Excerpted data -
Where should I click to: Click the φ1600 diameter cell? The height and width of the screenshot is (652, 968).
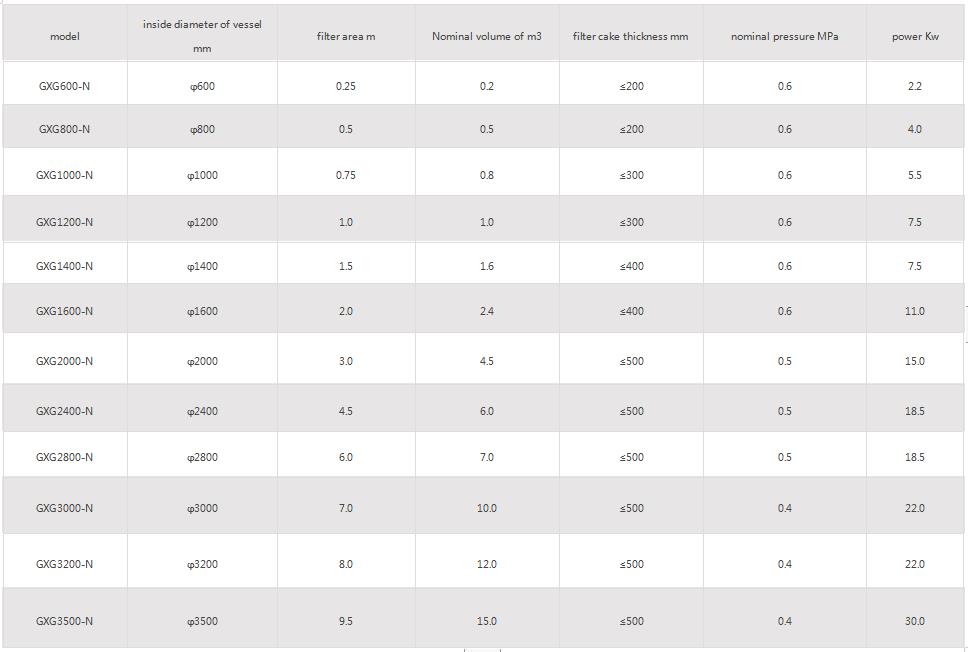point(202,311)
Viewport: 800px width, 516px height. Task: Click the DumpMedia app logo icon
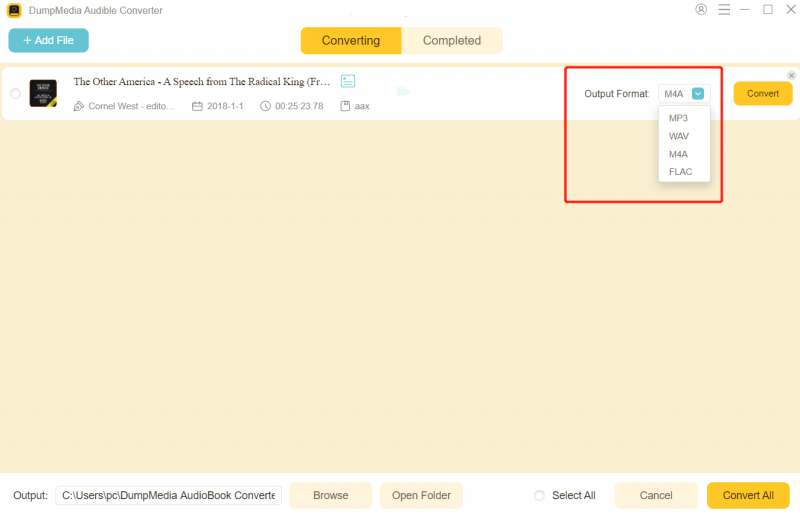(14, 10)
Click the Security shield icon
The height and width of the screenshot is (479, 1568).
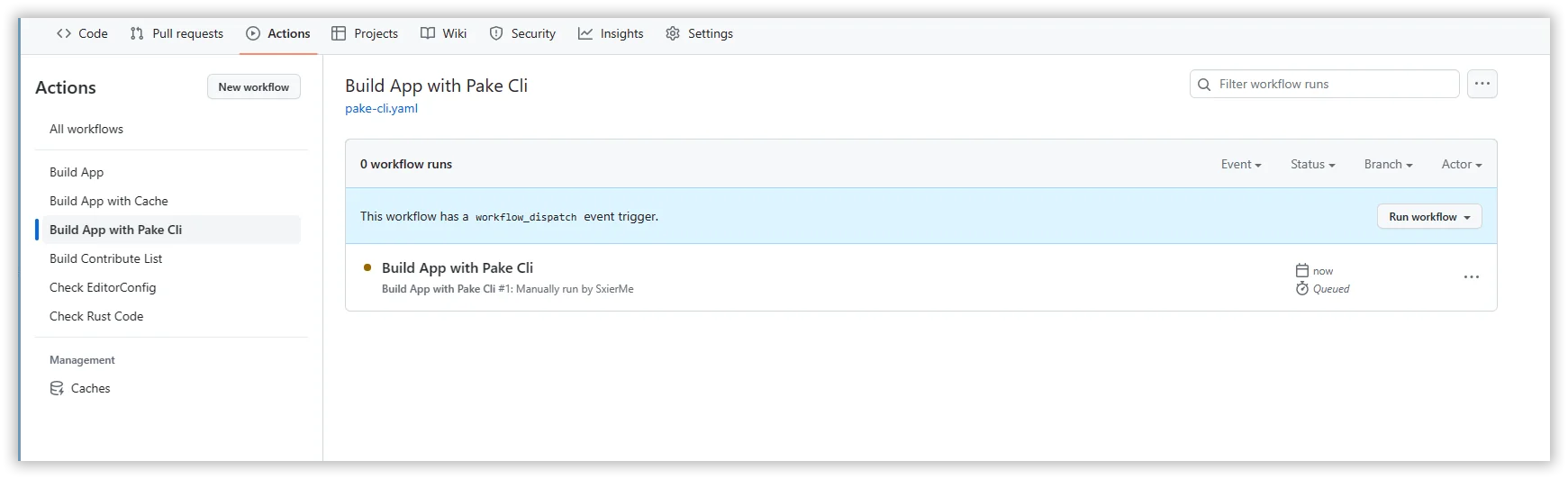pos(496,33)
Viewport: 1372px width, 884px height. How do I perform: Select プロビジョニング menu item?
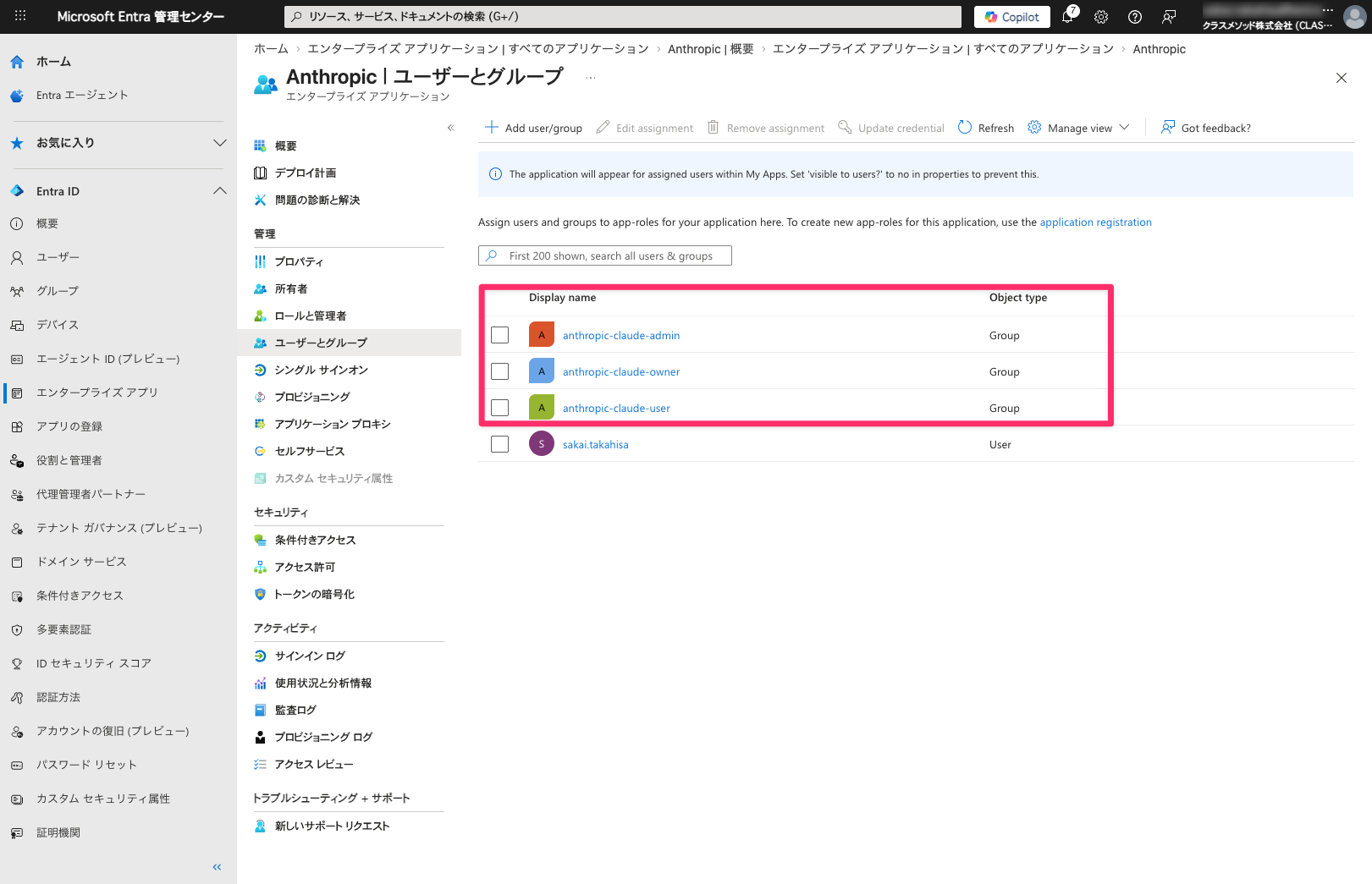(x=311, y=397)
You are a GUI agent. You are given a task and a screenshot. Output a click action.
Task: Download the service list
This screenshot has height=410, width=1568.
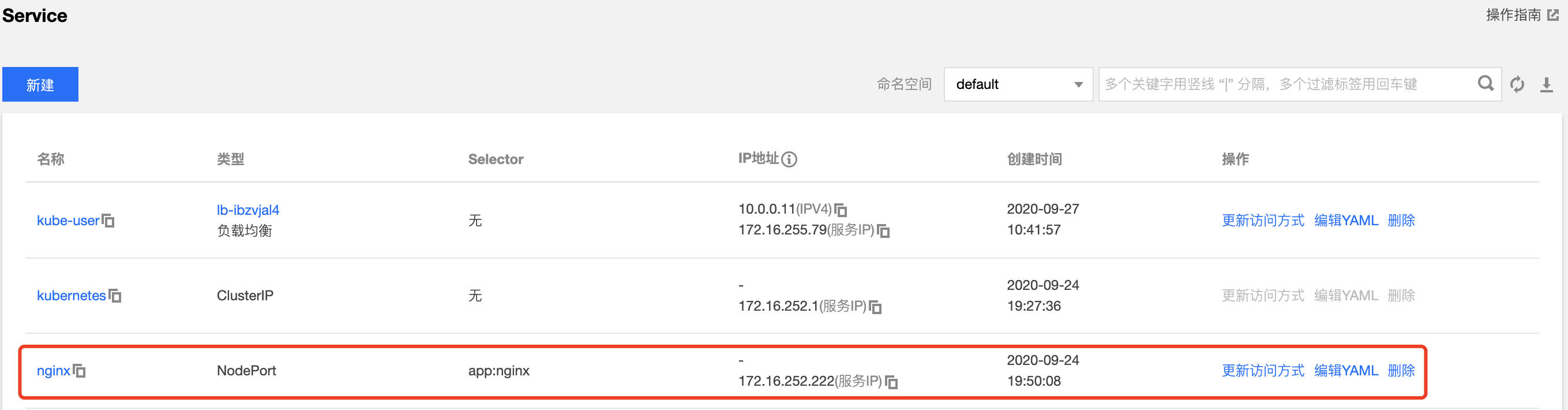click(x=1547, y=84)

Your instructions - The expected output is each entry given again word for word, with pictures dropped.

Task solution -
Where should I click to: Click the φ1600 diameter cell? The height and width of the screenshot is (652, 968).
point(202,311)
Viewport: 800px width, 516px height. Task: Click the DumpMedia app logo icon
(14, 10)
Click the Security shield icon
The height and width of the screenshot is (479, 1568).
pos(496,33)
Viewport: 1372px width, 884px height. How do I perform: Select プロビジョニング menu item?
(x=311, y=397)
You are a GUI agent. You are given a task and a screenshot. Output a click action.
Task: Download the service list
This screenshot has height=410, width=1568.
click(x=1547, y=84)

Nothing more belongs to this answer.